Bu arada…Özel’in yanında beraber yürüyen Ekrem İmamoğlu için Saraçhane önemli bir yerdir. Orada haksızlıklar duvara çarpmıştır. Ama dün itibariyle Anayasal bir hakkın, barışçıl gösteri-yürüyüş hakkının duvara çarptığı yer haline de gelmiştir. İmamoğlu da dün verdiği fotoğrafla her zamanki çizgisinin dışında bir görüntü vermiştir.

Bitirirken…

Özgür Özel, dün iktidarın çizdiği çizginin içinde kaldı. Bugünkü görüşme öncesi moral üstünlük hem de 31 Mart yenilgisine rağmen Erdoğan’a geçti.
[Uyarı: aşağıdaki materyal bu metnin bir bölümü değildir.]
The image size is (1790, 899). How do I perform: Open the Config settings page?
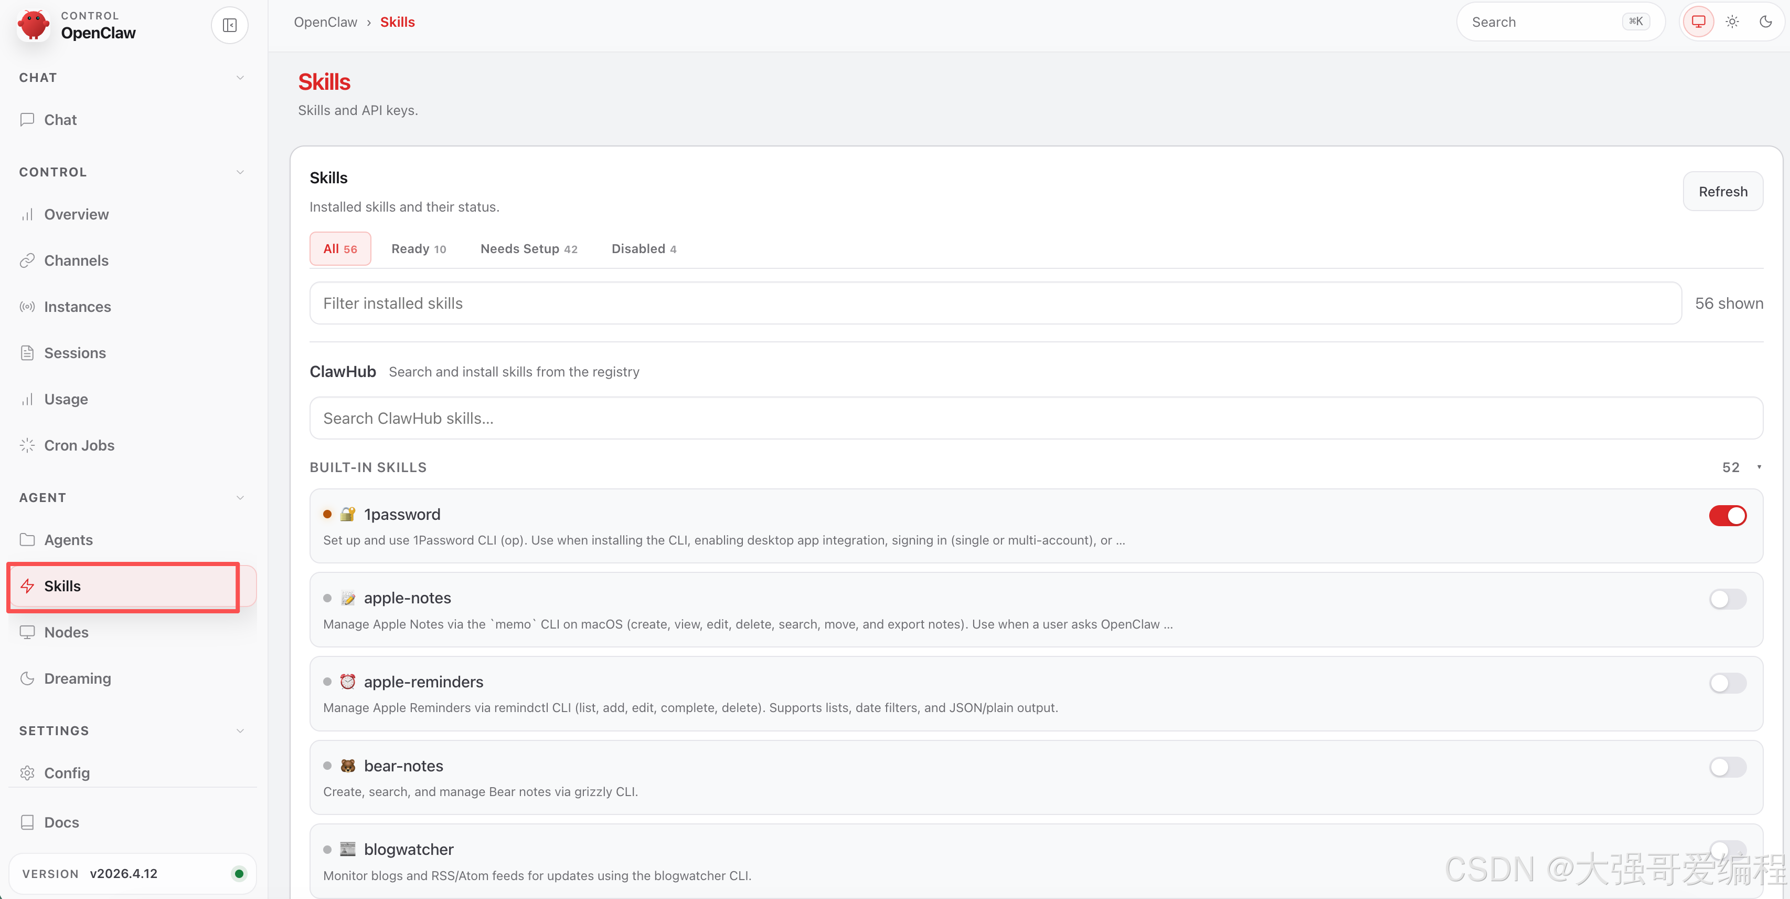67,772
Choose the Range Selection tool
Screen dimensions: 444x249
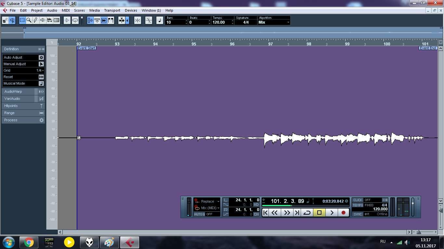point(22,20)
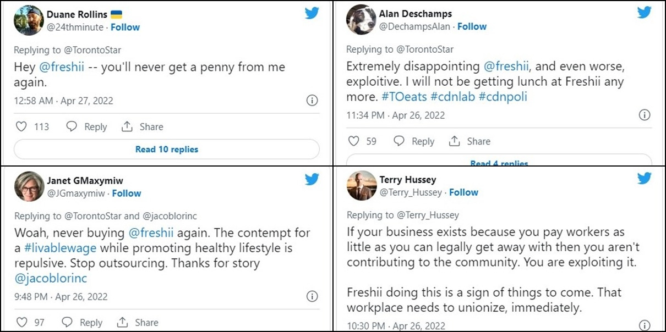Click the @jacoblorinc mention after 'Thanks for story'

tap(51, 278)
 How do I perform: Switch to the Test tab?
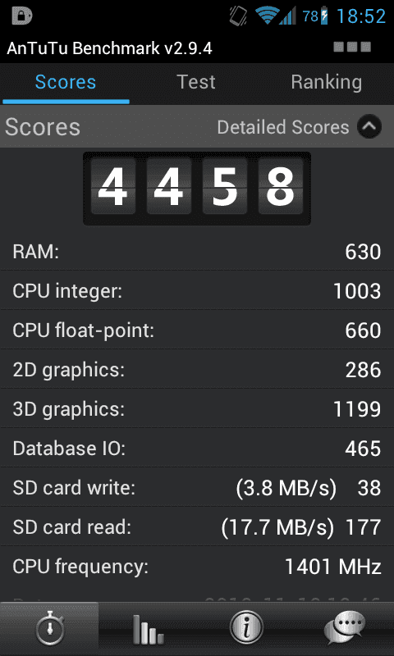(196, 83)
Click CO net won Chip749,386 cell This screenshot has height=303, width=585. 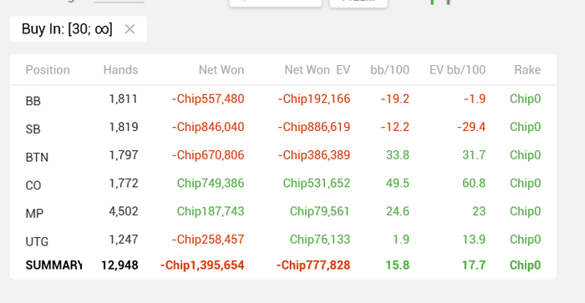211,183
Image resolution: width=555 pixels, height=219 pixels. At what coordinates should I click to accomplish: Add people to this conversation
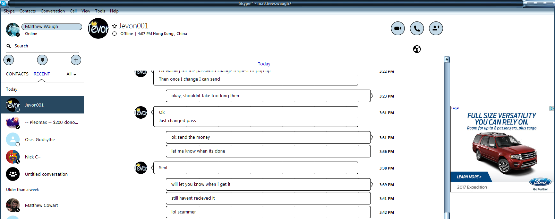pyautogui.click(x=436, y=28)
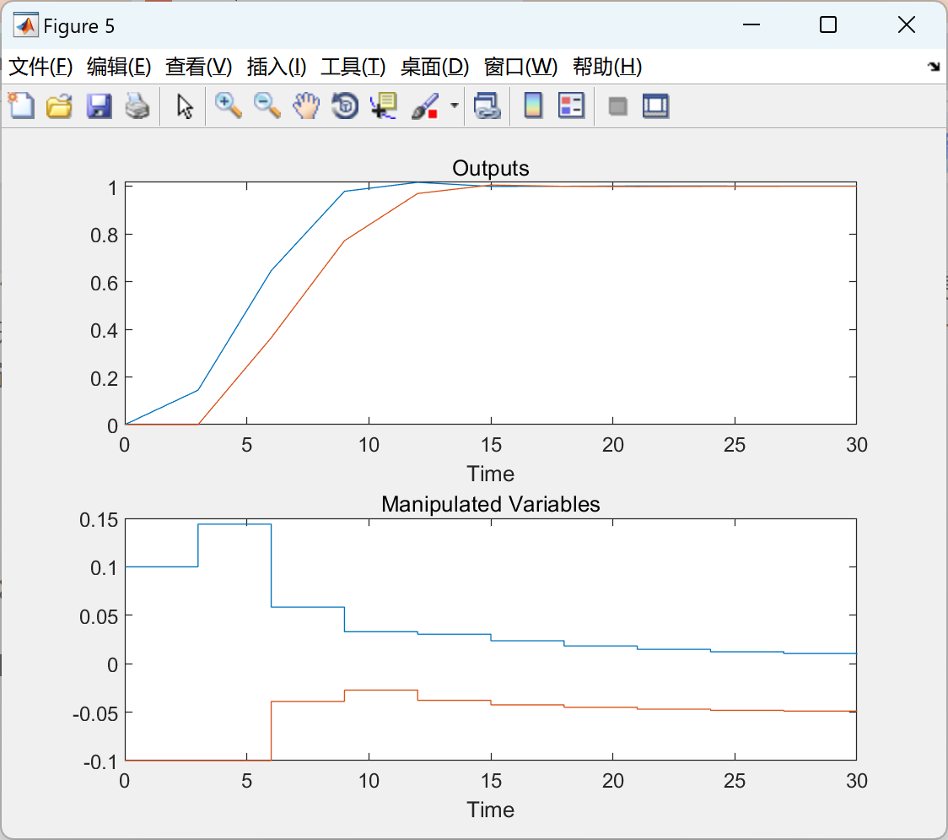Create a new figure document
This screenshot has height=840, width=948.
point(20,106)
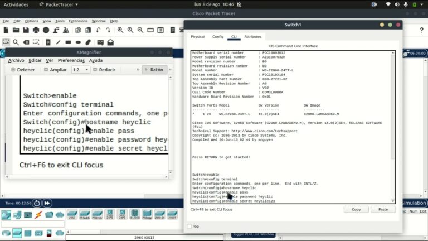The height and width of the screenshot is (241, 428).
Task: Toggle the Top checkbox in Switch1 window
Action: (189, 226)
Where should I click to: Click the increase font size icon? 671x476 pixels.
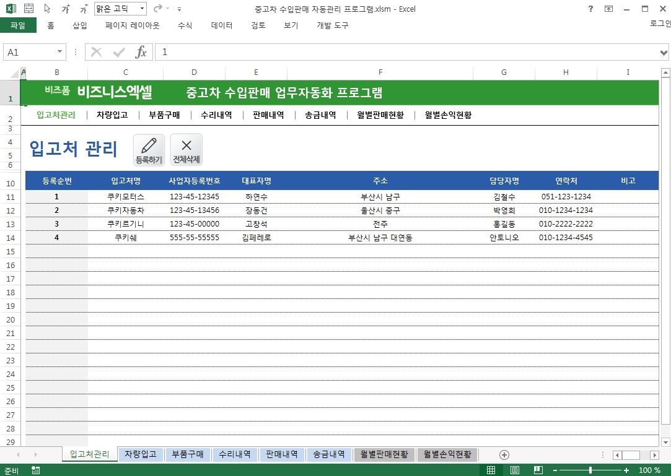coord(66,9)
Kutuplaşmayı ortadan kaldırmak, partilerin-liderlerin görüşmesi, normale, huzurlu günlere dönüş elbette son derece saygın istekler. Ama yaşanan tablo; liderlerle konuşurken, muhatap alınması-kazanılan çok sayıda belediyeyle hizmet edilerek ikna edilmesi gereken kitlenin, esas muhatabın halk olduğunu hatırlattı. Özgür Özel, AKP Genel Merkezi’nde Erdoğan ile konuşurken konu Anayasa’ya geldiğinde “konuşmak için memlekette bir demokratik zemin olmadığını, önce bunun kurulması gerektiğini de” söyleyecektir. CHP’nin parlamenter sisteme dönüş konusunda ısrarlı olması Türkiye’nin geleceği açısından önemlidir. Yazıda son söz saygın Anayasa Hukukçusu Serap Yazıcı Özbudun’un Yeni Arayış’ta yaptığı bir analizden.
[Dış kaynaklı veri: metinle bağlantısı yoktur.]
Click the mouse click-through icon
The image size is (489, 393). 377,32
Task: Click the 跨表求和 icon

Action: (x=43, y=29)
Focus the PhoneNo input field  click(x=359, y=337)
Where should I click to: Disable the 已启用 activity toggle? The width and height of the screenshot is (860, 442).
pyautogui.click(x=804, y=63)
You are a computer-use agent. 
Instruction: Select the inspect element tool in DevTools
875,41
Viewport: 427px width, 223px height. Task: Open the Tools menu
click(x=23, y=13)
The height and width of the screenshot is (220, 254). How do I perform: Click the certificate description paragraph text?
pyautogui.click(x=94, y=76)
“Bugün yürürlükteki Cumhurbaşkanlığı Hükümet Sistemini yaratan 21 Ocak 2017 tarihli 6771 sayılı Anayasa Değişikliği Kanunu, olağanüstü halin ifade ve katılma hürriyetlerini kısıtladığı bir ortamda TBMM’ye ve halkoyuna sunulmuştur. 16 Nisan 2017’de yapılan halkoylamasında mevzuata aykırı olarak mühürsüz oy pusulaları geçerli kabul edilmiştir. Bu ise Anayasa değişikliğinin meşruiyetine gölge düşürmüştür. Dolayısıyla bu noktada üzerinde durulması gereken en önemli soru, Türkiye’nin bugün içinde olduğu koşullarda ifade hürriyetiyle bu hürriyetten türeyen bilim ve sanat, toplantı ve gösteri yürüyüşü ve basın hürriyeti gibi hürriyetlerin alanının ne olduğu, vatandaşların karar alma sürecine katılma kanallarının ne ölçüde mevcut olduğu meselesidir. Maalesef Türkiye, bu anayasal hürriyetler yönünden MGK yönetiminin yarattığı koşullardan daha iyi bir noktada değildir. Çünkü Cumhurbaşkanlığı Hükümet Sistemi, olağanüstü hâl yönetiminin yarattığı anayasasızlaştırma ve otoriterleşmeyi kurumsallaştırmıştır.”

Yazıcı’nın sorguladığı “vatandaşın karara katılım kanallarının tamamen kapalı olduğunu” biliyoruz. Bakalım bugün ne olacak, kanallar lider konuşmalarının dışında halkın, kitlelerin katılımına da açılacak mı?